• Exercise prompt: Look through the data below for the line with "[Instagram] (970, 36)" and the line with "Terms and Condition (48, 2339)", then transcribe exactly from the first through the second, leaving out all pictures.

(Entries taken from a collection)

((

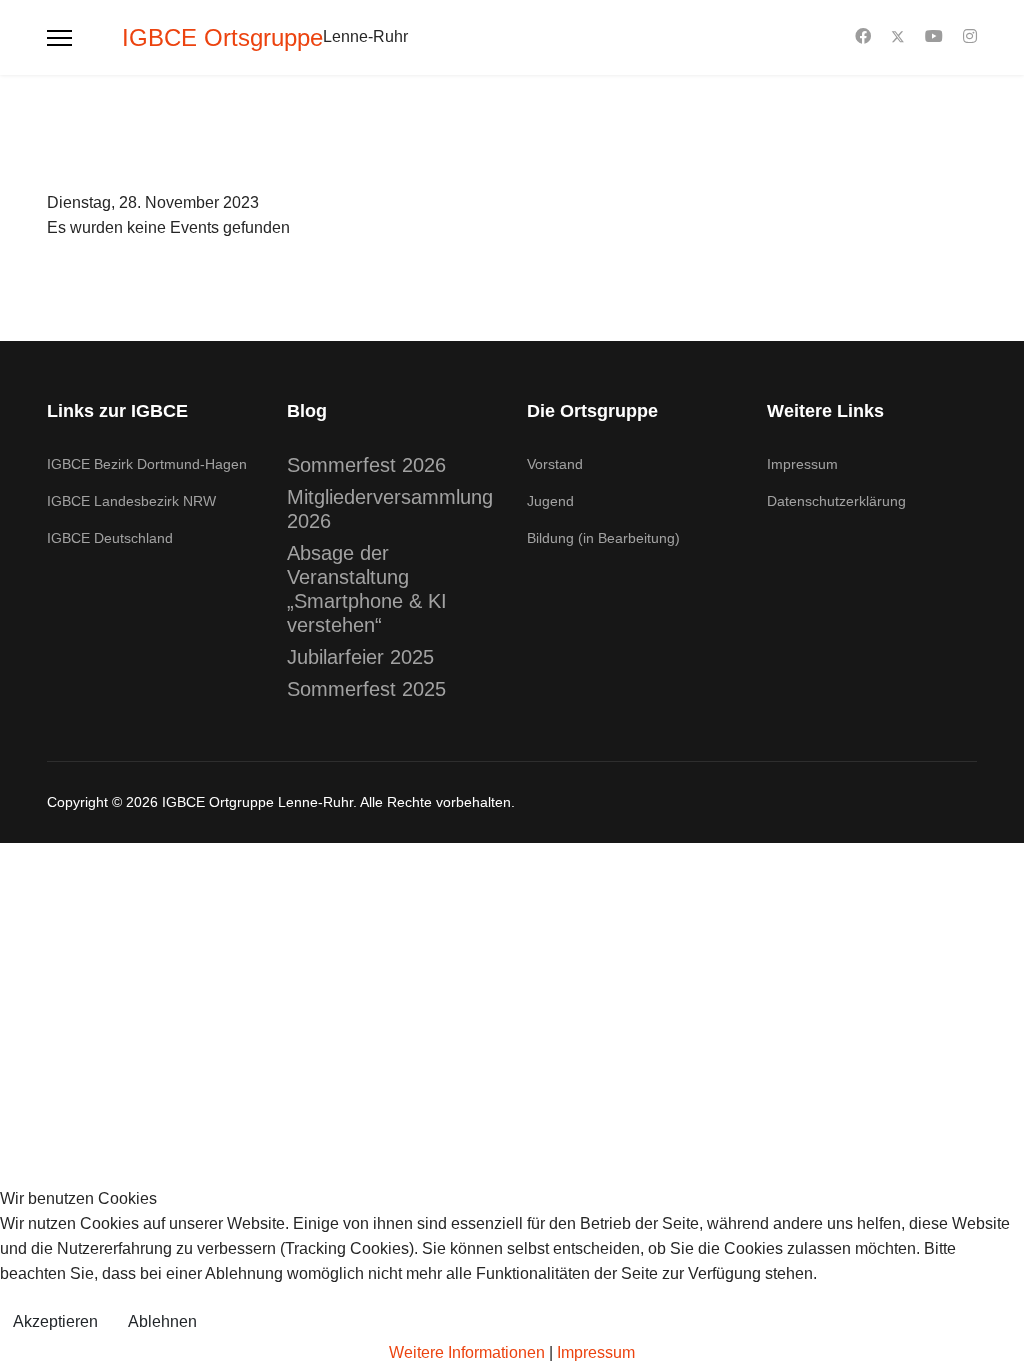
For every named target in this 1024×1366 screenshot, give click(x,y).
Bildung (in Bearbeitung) (603, 538)
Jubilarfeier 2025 (360, 657)
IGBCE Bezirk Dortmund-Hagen (147, 464)
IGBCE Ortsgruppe (222, 38)
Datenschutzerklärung (836, 501)
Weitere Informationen (467, 1352)
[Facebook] (863, 36)
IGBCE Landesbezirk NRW (131, 501)
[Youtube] (934, 36)
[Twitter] (898, 36)
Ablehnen (162, 1321)
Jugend (550, 501)
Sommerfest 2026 (366, 465)
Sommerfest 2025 (366, 689)
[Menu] (59, 37)
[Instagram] (970, 36)
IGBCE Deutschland (110, 538)
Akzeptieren (55, 1321)
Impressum (802, 464)
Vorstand (555, 464)
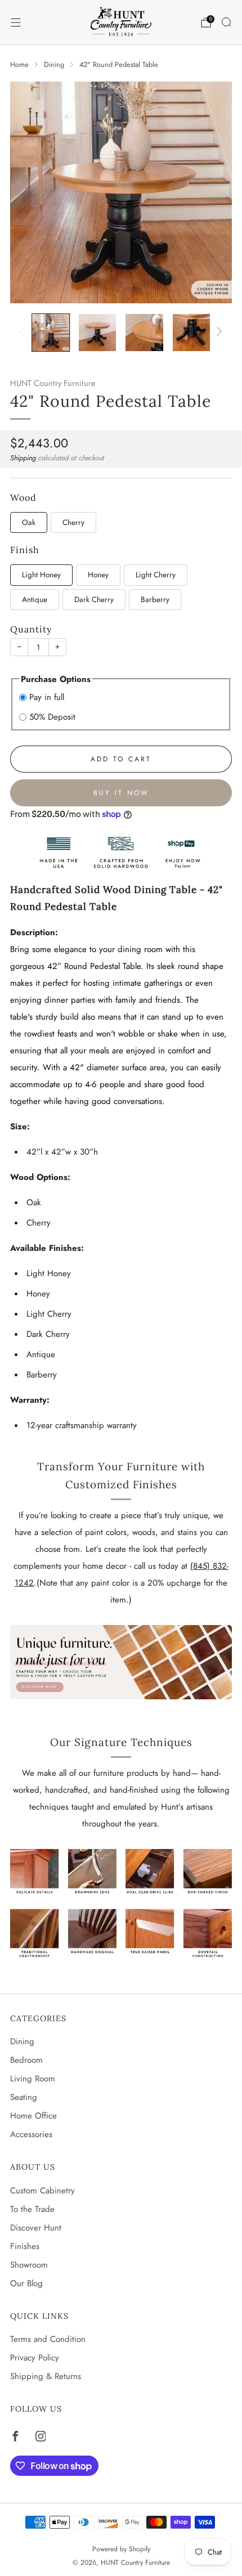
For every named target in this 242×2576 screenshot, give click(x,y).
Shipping (23, 457)
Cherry (73, 522)
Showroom (29, 2265)
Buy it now (121, 793)
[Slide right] (217, 332)
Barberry (155, 599)
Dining (22, 2041)
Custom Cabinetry (42, 2190)
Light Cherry (156, 574)
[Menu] (15, 22)
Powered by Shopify (121, 2549)
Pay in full (46, 697)
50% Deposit (52, 717)
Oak (28, 522)
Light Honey (41, 574)
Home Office (33, 2116)
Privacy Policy (34, 2357)
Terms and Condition (48, 2339)
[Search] (226, 22)
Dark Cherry (94, 599)
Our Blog (26, 2283)
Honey (98, 574)
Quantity (31, 629)
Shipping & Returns (45, 2376)
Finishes (24, 2246)
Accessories (31, 2134)
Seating (23, 2097)
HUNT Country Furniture (53, 383)
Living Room (32, 2078)
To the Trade (32, 2209)
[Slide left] (24, 332)
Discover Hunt (35, 2228)
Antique (34, 599)
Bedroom (26, 2060)
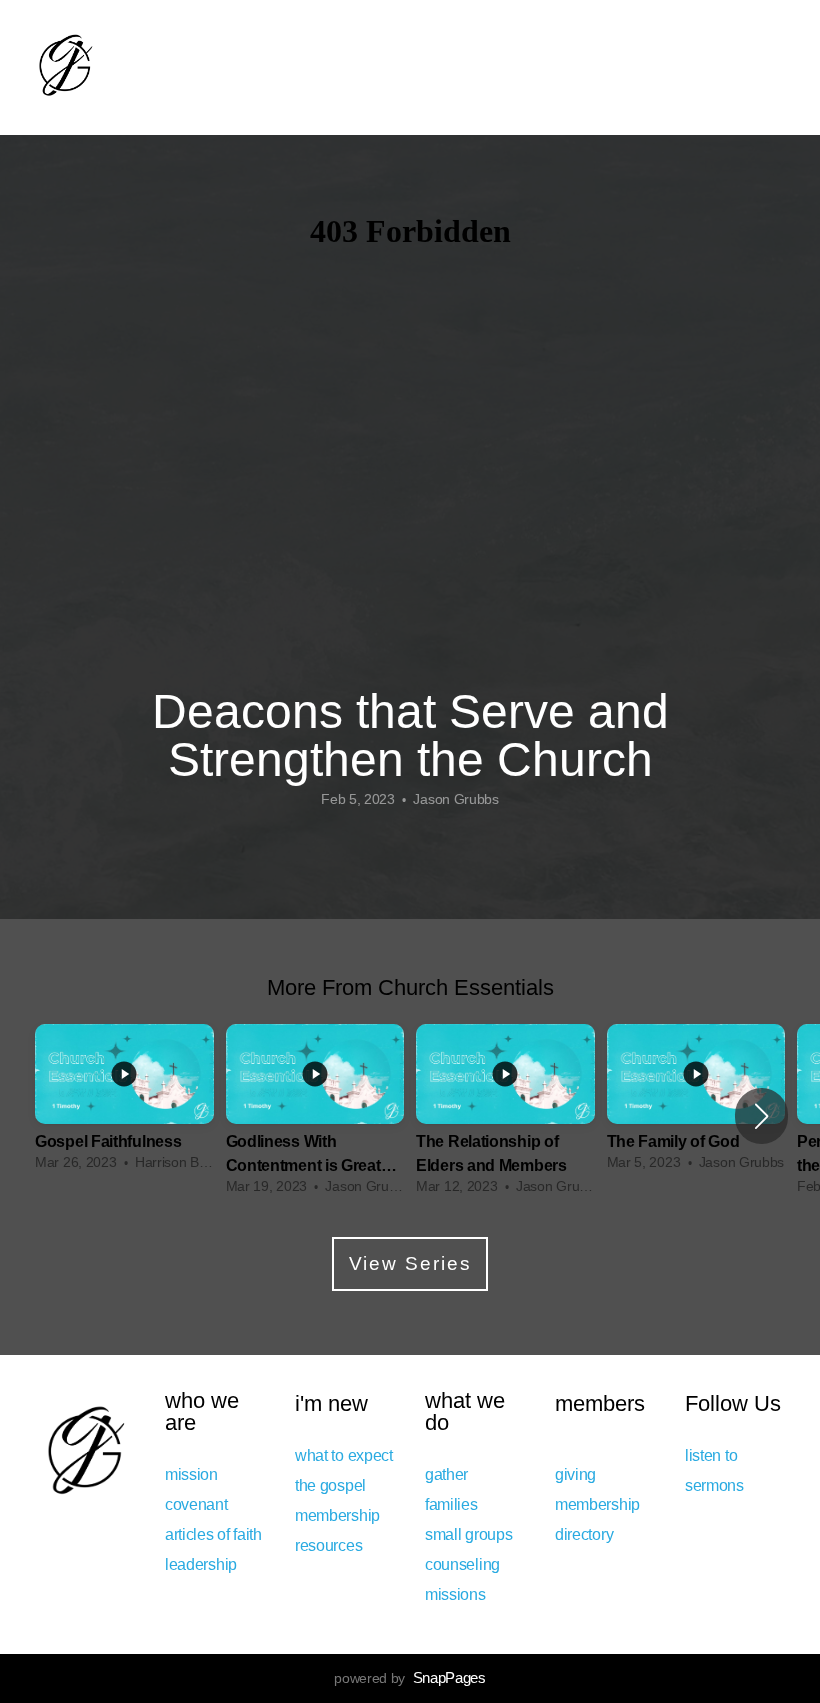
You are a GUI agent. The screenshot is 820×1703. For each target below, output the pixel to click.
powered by (410, 1678)
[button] (761, 1116)
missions (455, 1594)
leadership (201, 1564)
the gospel (330, 1485)
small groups (470, 1534)
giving (575, 1474)
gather (446, 1474)
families (451, 1504)
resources (328, 1545)
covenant (198, 1504)
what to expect (344, 1455)
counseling (462, 1564)
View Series (410, 1263)
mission (191, 1474)
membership (337, 1515)
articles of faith (213, 1534)
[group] (124, 1103)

))

• Exercise solution:
[Instagram] (970, 36)
IGBCE Deutschland (110, 538)
Akzeptieren (55, 1321)
Impressum (802, 464)
Vorstand (555, 464)
For every named target in this 242×2576 screenshot, give click(x,y).
Shipping (23, 457)
Cherry (73, 522)
Showroom (29, 2265)
Buy it now (121, 793)
[Slide right] (217, 332)
Barberry (155, 599)
Dining (22, 2041)
Custom Cabinetry (42, 2190)
Light Cherry (156, 574)
[Menu] (15, 22)
Powered by Shopify (121, 2549)
Pay in full (46, 697)
50% Deposit (52, 717)
Oak (28, 522)
Light Honey (41, 574)
Home Office (33, 2116)
Privacy Policy (34, 2357)
Terms and Condition (48, 2339)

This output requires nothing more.